Dramatic Benefits in the Elderly Mice
Researchers progressed into looking into the brains of the elderly mice for an explanation as to how the compound may have worked to make such a radical difference so quickly. They found that neurons in the hippocampus, a part of the brain that is critical for learning and memory, had sprouted more synaptic spines which are the contact point of communication between neurons. On top of this, the gene expression pattern in that part of the brain was totally different from the other older mice that hadn’t been given the THC. Instead it looked like the patterns in the young untreated mice. The THC seemed to have triggered the neurons in parts of the brain linked to learning and memory resulting in an increase in health and communication. The impact was so significant that the mental functions of the elderly mice were completely rejuvenated and improved.

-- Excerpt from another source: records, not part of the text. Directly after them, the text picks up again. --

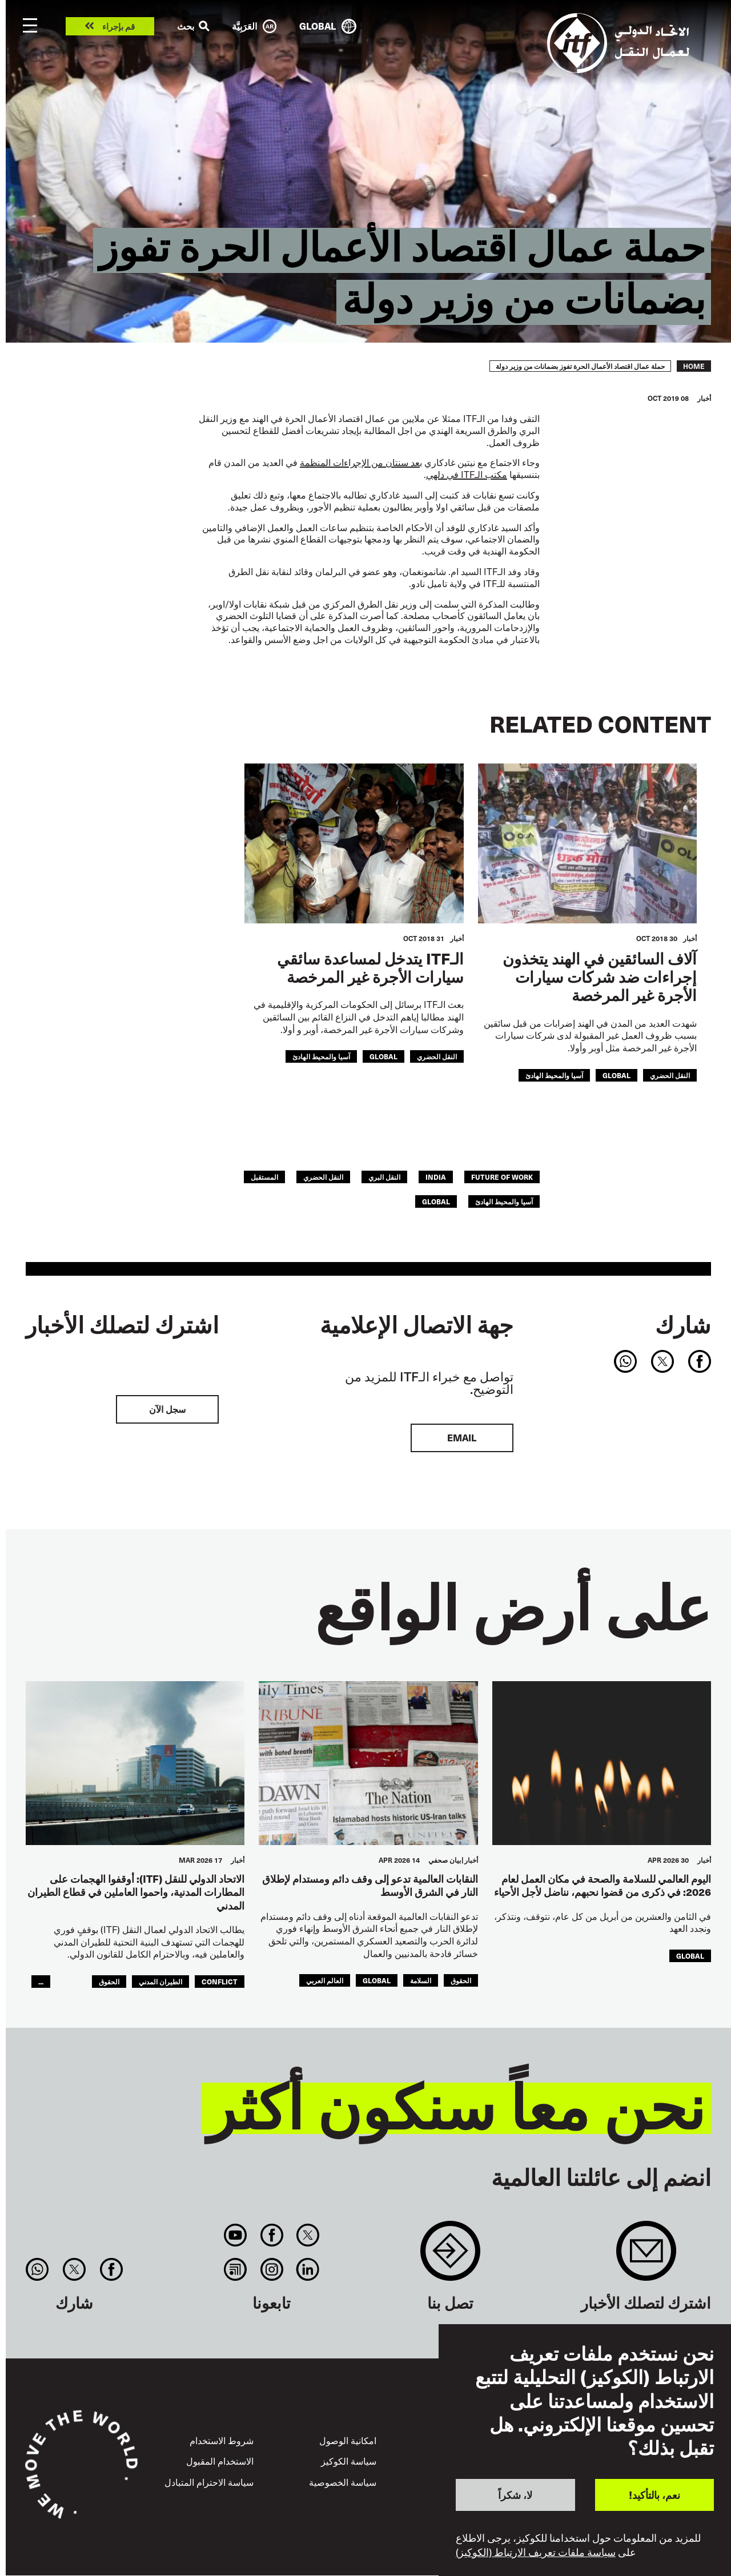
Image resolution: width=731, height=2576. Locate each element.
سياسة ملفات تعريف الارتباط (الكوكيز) (536, 2552)
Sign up (646, 2256)
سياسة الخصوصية (342, 2482)
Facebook (271, 2235)
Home (694, 366)
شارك (683, 1324)
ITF (466, 474)
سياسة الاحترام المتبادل (209, 2482)
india (435, 1176)
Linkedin (307, 2269)
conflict (220, 1981)
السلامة (420, 1980)
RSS (235, 2269)
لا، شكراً (515, 2494)
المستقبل (264, 1176)
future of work (502, 1176)
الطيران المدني (160, 1981)
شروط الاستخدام (222, 2440)
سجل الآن (167, 1409)
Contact (450, 2256)
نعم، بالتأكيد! (654, 2494)
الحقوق (461, 1980)
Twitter (307, 2235)
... (40, 1981)
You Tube (235, 2235)
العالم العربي (324, 1980)
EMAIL (461, 1437)
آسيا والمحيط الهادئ (554, 1075)
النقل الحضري (670, 1075)
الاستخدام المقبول (220, 2461)
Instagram (271, 2269)
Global (616, 1075)
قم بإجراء (118, 27)
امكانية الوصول (347, 2440)
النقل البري (384, 1176)
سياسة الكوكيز (348, 2461)
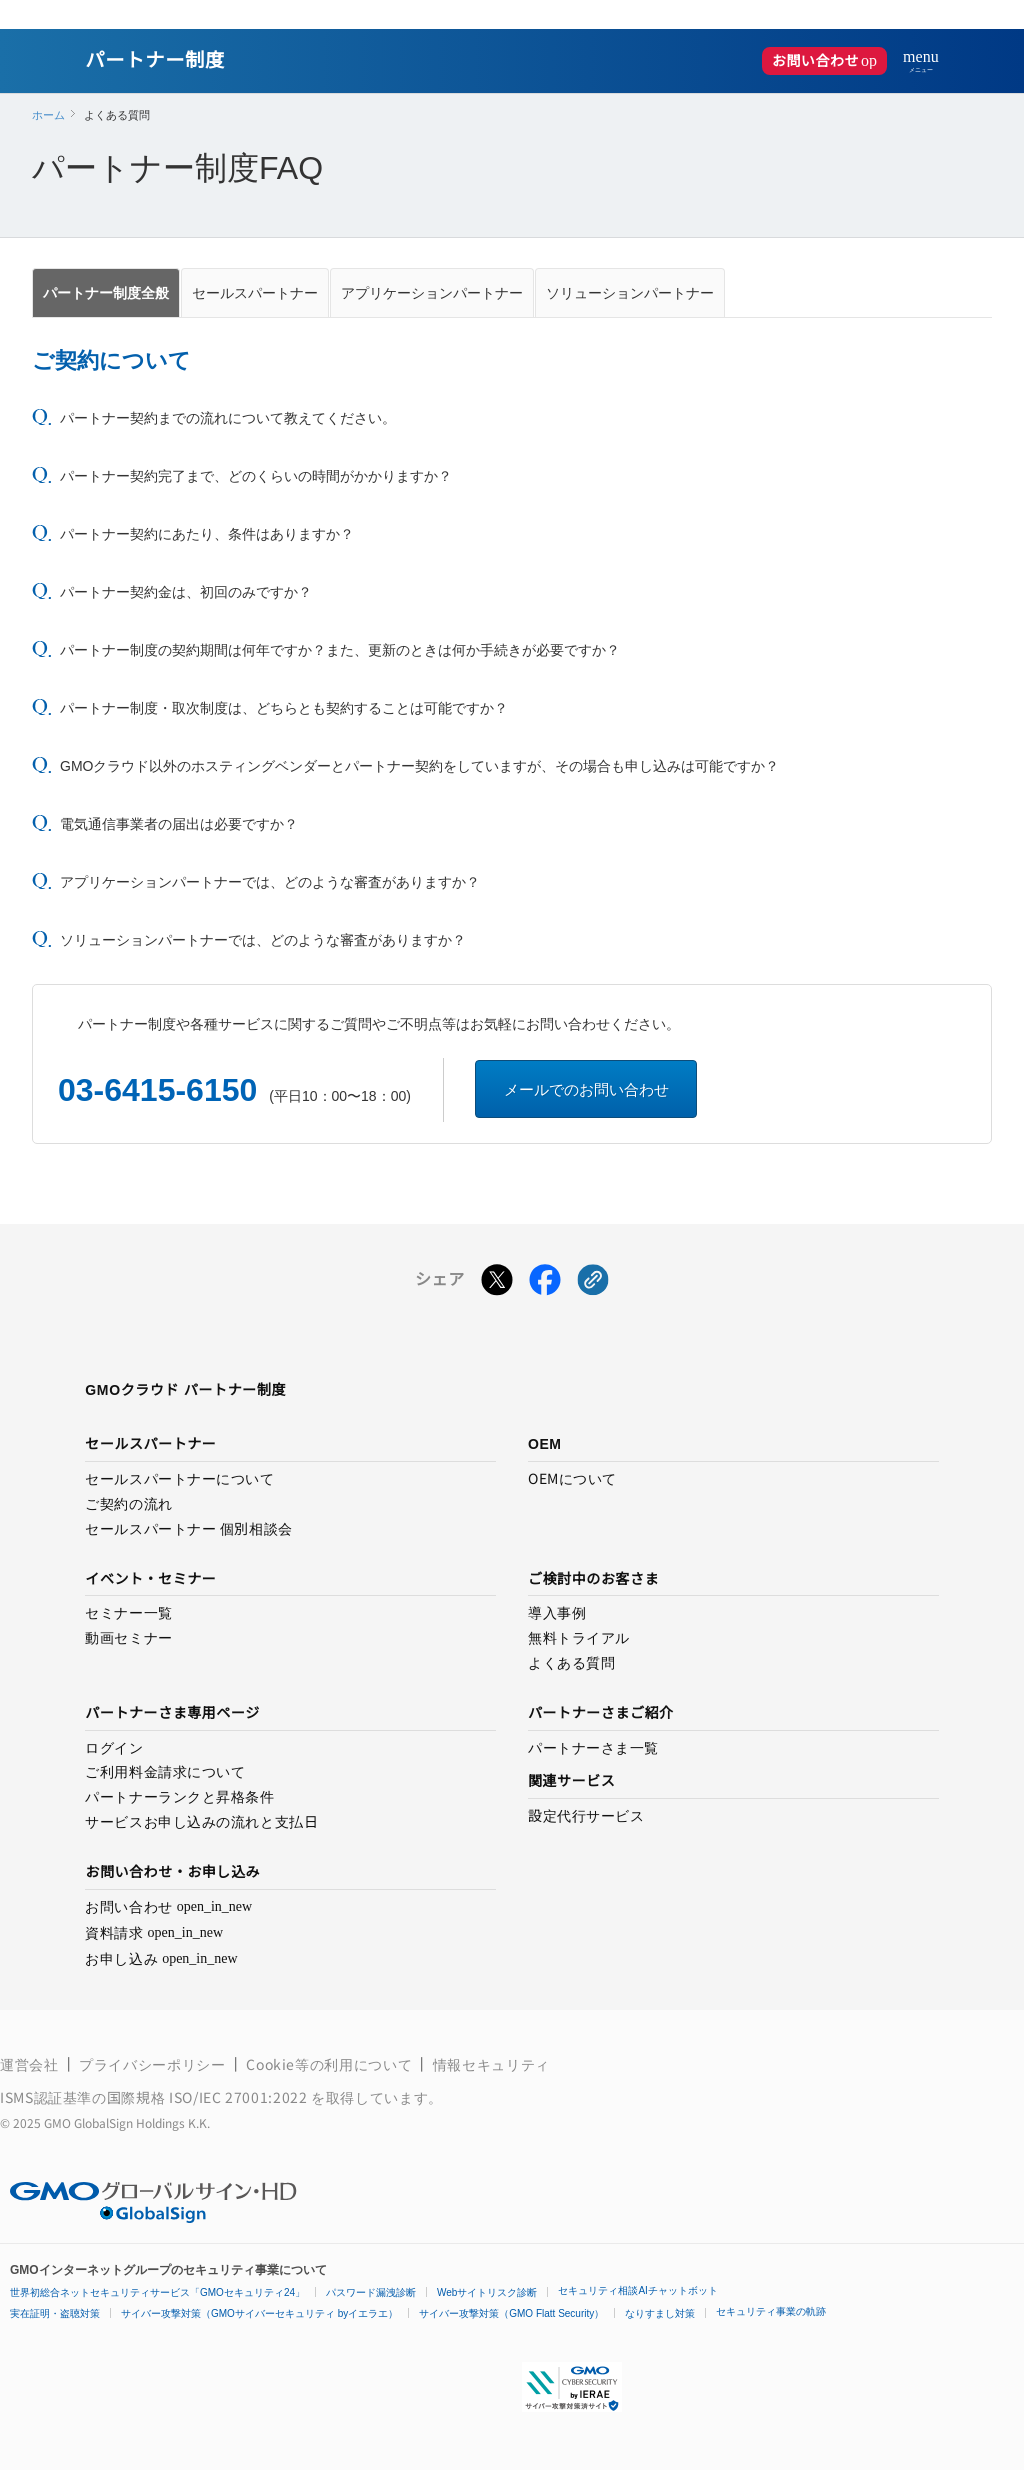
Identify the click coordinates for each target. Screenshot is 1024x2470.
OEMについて (572, 1479)
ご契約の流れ (128, 1504)
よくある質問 (571, 1663)
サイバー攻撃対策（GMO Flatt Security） (511, 2313)
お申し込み (161, 1959)
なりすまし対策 (660, 2313)
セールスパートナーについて (179, 1479)
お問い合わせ (829, 60)
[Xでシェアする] (497, 1284)
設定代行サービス (586, 1816)
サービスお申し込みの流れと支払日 (201, 1822)
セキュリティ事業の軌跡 (771, 2311)
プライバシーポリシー (152, 2064)
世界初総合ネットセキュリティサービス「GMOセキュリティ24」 (157, 2292)
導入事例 (557, 1613)
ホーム (48, 115)
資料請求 (154, 1933)
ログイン (114, 1748)
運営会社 (29, 2064)
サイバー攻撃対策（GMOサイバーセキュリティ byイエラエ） (259, 2313)
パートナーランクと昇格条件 (179, 1797)
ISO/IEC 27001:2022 (240, 2097)
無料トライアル (579, 1638)
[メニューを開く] (913, 61)
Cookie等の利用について (329, 2064)
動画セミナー (128, 1638)
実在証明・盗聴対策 (55, 2313)
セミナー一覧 (128, 1613)
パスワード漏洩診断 (371, 2292)
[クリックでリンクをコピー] (593, 1284)
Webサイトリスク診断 (487, 2292)
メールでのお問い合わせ (586, 1089)
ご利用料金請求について (165, 1772)
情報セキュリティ (491, 2064)
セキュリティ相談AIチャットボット (637, 2290)
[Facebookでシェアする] (545, 1284)
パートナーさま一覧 (593, 1748)
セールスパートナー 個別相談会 (188, 1529)
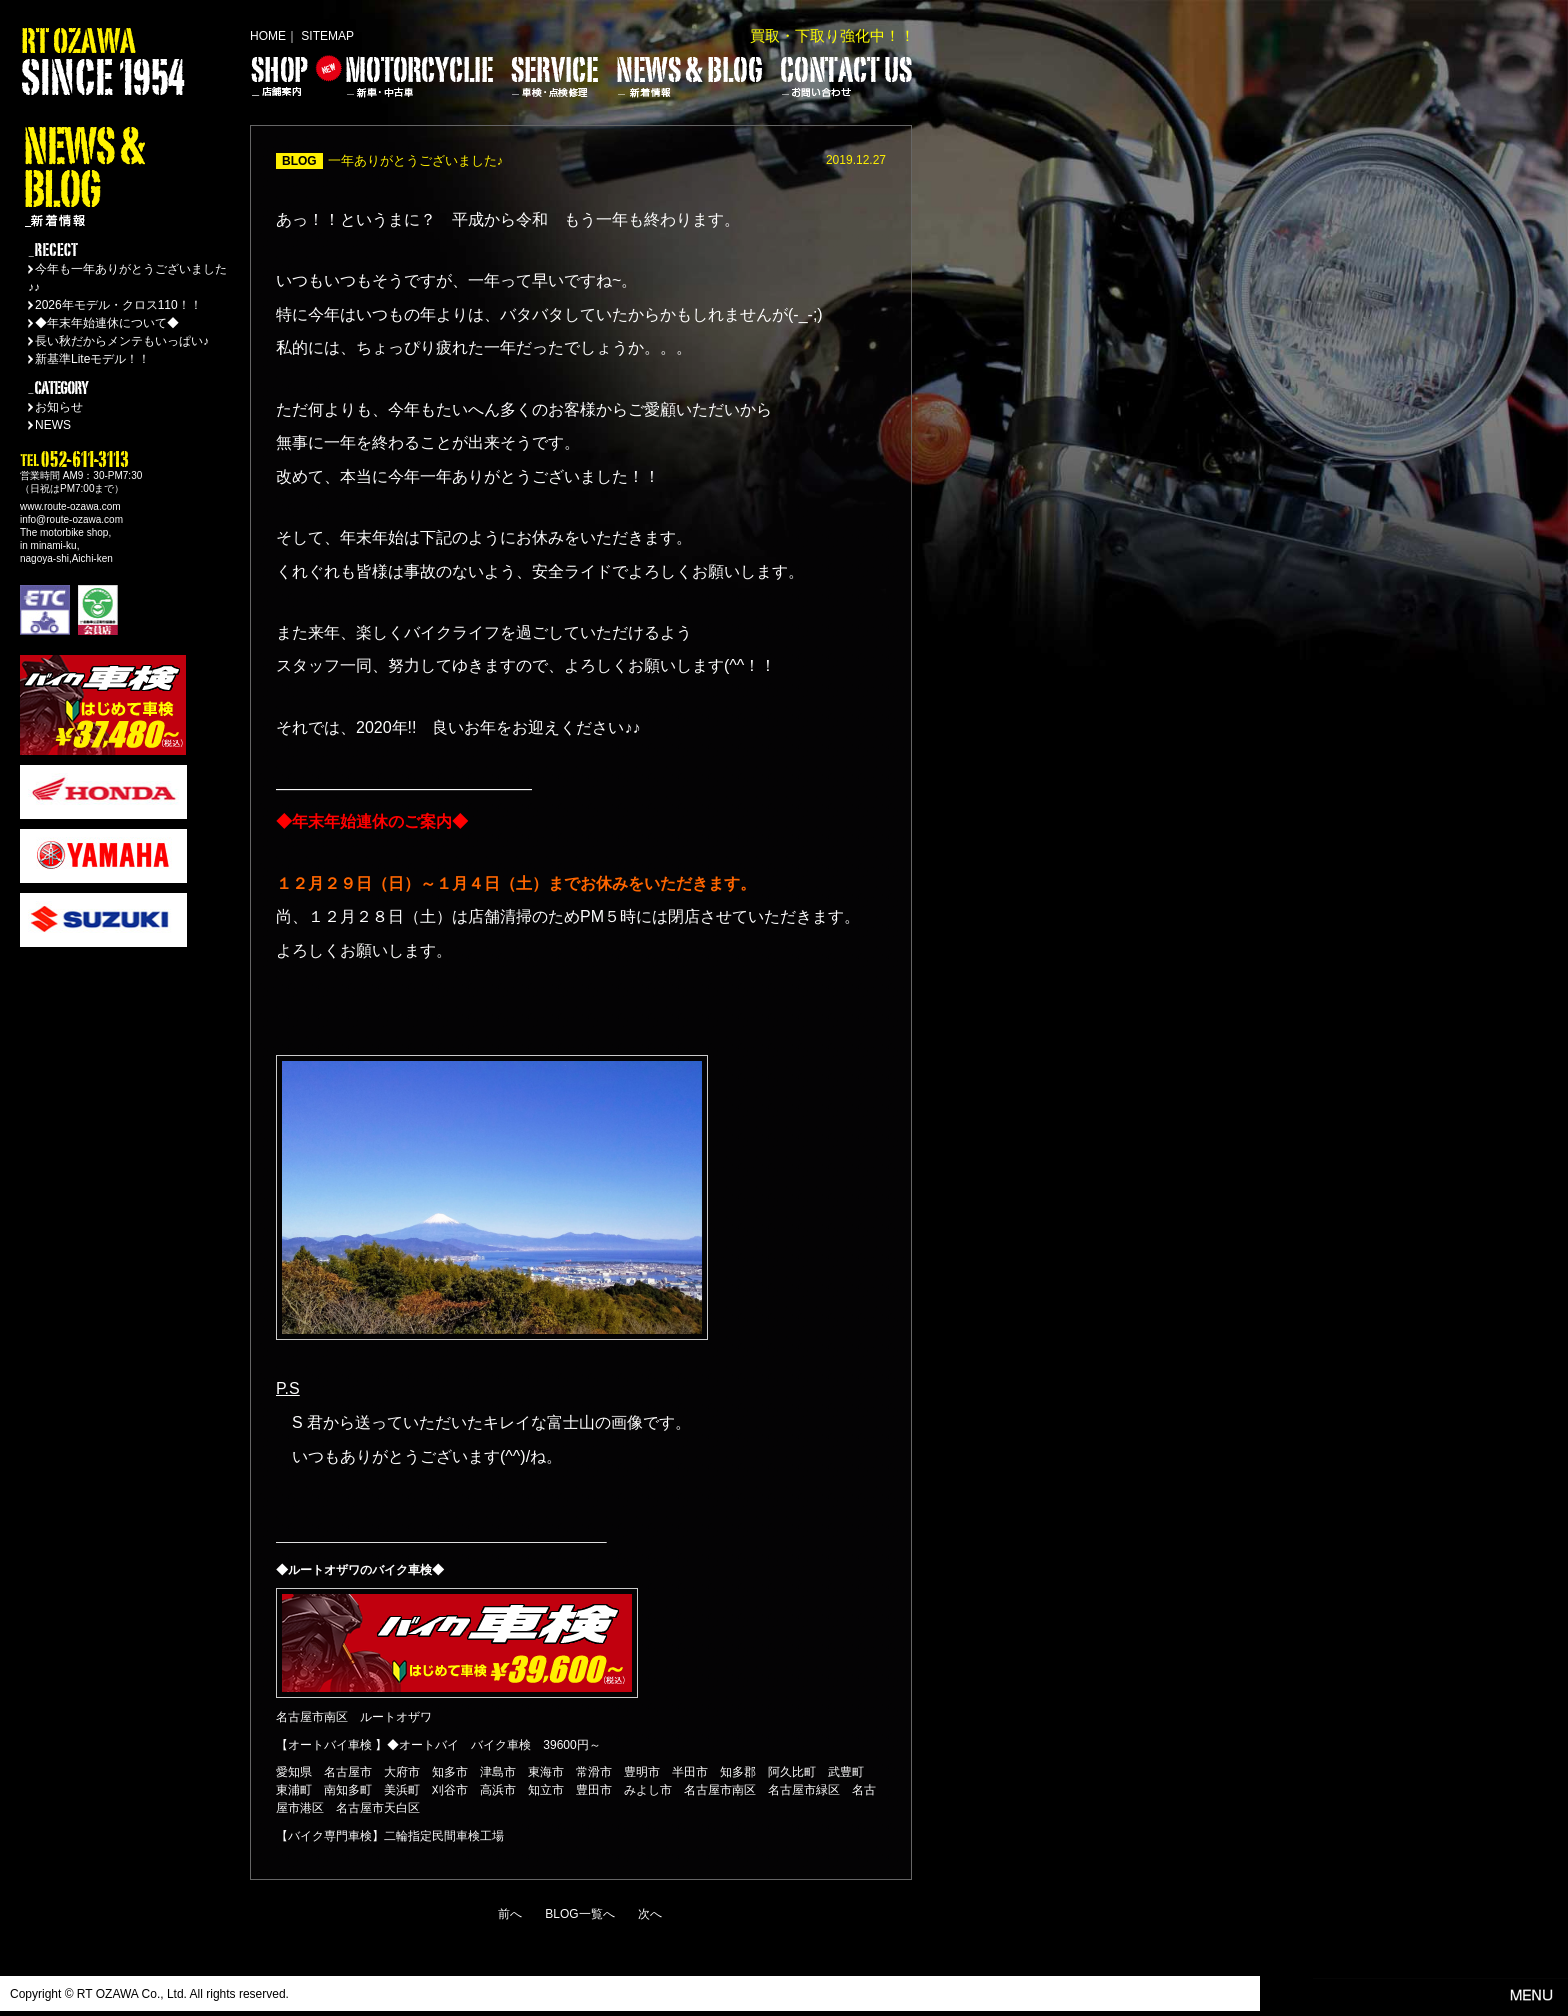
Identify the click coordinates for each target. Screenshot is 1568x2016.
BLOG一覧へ (579, 1914)
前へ (510, 1914)
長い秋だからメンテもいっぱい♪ (122, 341)
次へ (650, 1914)
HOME (268, 36)
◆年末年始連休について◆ (107, 323)
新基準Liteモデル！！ (92, 359)
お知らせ (59, 407)
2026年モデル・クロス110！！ (118, 305)
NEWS (53, 425)
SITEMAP (327, 36)
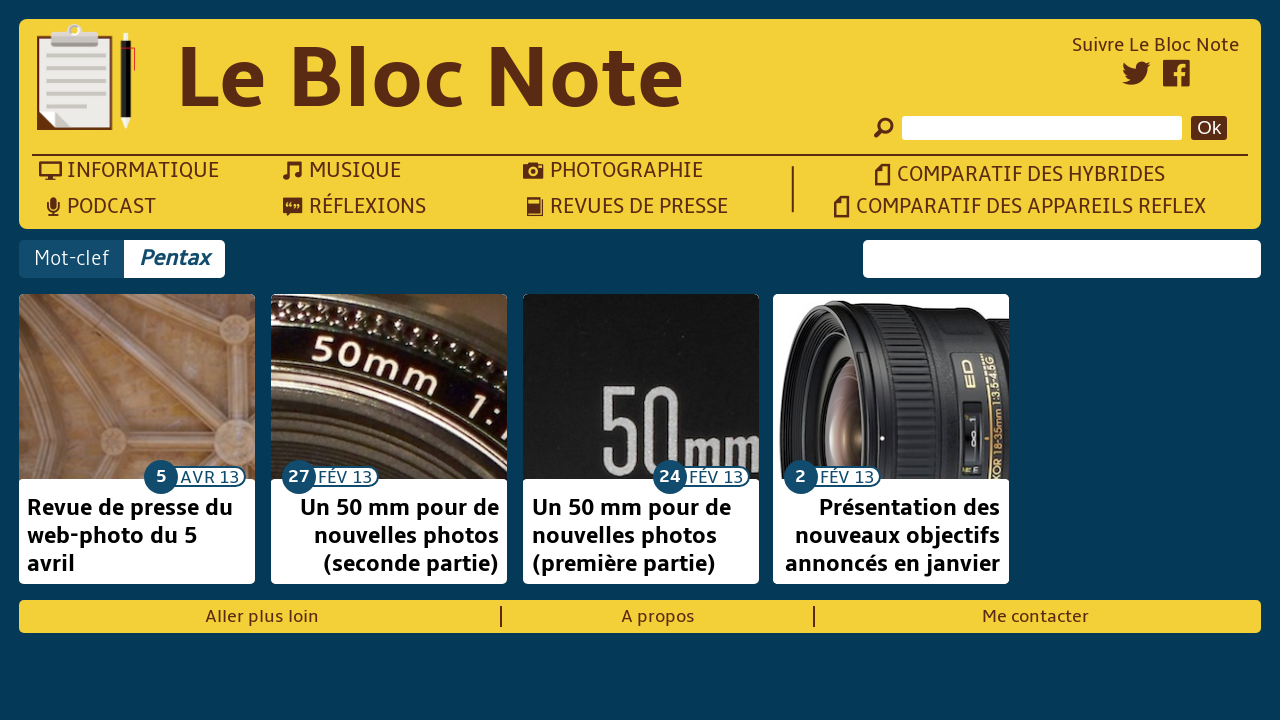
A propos (658, 616)
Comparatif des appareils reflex (1031, 206)
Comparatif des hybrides (1031, 174)
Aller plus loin (262, 616)
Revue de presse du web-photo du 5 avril (130, 536)
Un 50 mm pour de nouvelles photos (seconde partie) (399, 536)
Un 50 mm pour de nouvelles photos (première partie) (631, 536)
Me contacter (1035, 616)
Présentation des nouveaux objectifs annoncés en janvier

Marijuana’s Effect on an Aging Brain
Humans and animals naturally produce marijuana-like compounds in the body that feed the endogenous cannabinoid system, regulating sleep, mood and a number of other functions. Marijuana’s effect on the brain involves THC and CBD compounds which are very similar to the compounds produced by the body that lead to health and vitality.
Ryan McLaughlin, a researcher who studies cannabis and stress at Washington State University explained, “We know the endogenous cannabinoid system is very dynamic; it goes through changes over the lifespan.” He talked about how it slowly develops during childhood “and then it blows up in adolescence—you see increased activity of its enzymes and receptors,” McLaughlin says. “Then as we age, it’s on a steady decline.” Zimmer’s study discovered that marijuana’s effect on the brain provided stimulation to the endogenous cannabinoid system in aging animals, reversing the signs of aging. Since both humans’ and animals’ endogenous cannabinoid systems deteriorate with age, it would seem that cannabis has the ability to produce those compounds that are lacking in the brain of the elderly, thus improving memory and learning capabilities.
Dosage is Crucial
Based on the results ascertained by looking at THC’s effect on younger mice, dosage is very important to the success of this experiment in adults. More research is necessary before we can truly understand the impact of cannabis on the brain. The research indicates that it has the potential to slow and even reverse degenerative brain conditions as well as act as an anti-aging compound for rejuvenating the brain’s ability to process and retain information. Strains, dosages and individual compounds still need to be explored, as well as its effects on various symptoms and conditions.
Restrictions on Research
Cannabis is still classified as a Schedule I drug, alongside heroin and LSD, meaning that it is federally illegal and considered to be one of the highest risk drugs with no medicinal value. Due to its status in the U.S. as a Schedule I drug, no official government sanctioned research has been allowed to be conducted. Lawmakers are working to change this and it would seem the sooner this happens the better it will be for everyone who wants to benefit from the medicinal uses of the plant. Several bills already exist that would reclassify marijuana or de-schedule it altogether and open the doors for researchers who are looking to explore the plant’s medicinal purposes in more detail.
Nonetheless, other countries around the world continue to conduct research on the benefits of marijuana and researchers are looking to start human trials that will explore the effects of low doses of THC on the elderly brain. The success of these trials could start helping people to combat some of the devastating effects of aging within a very short period of time.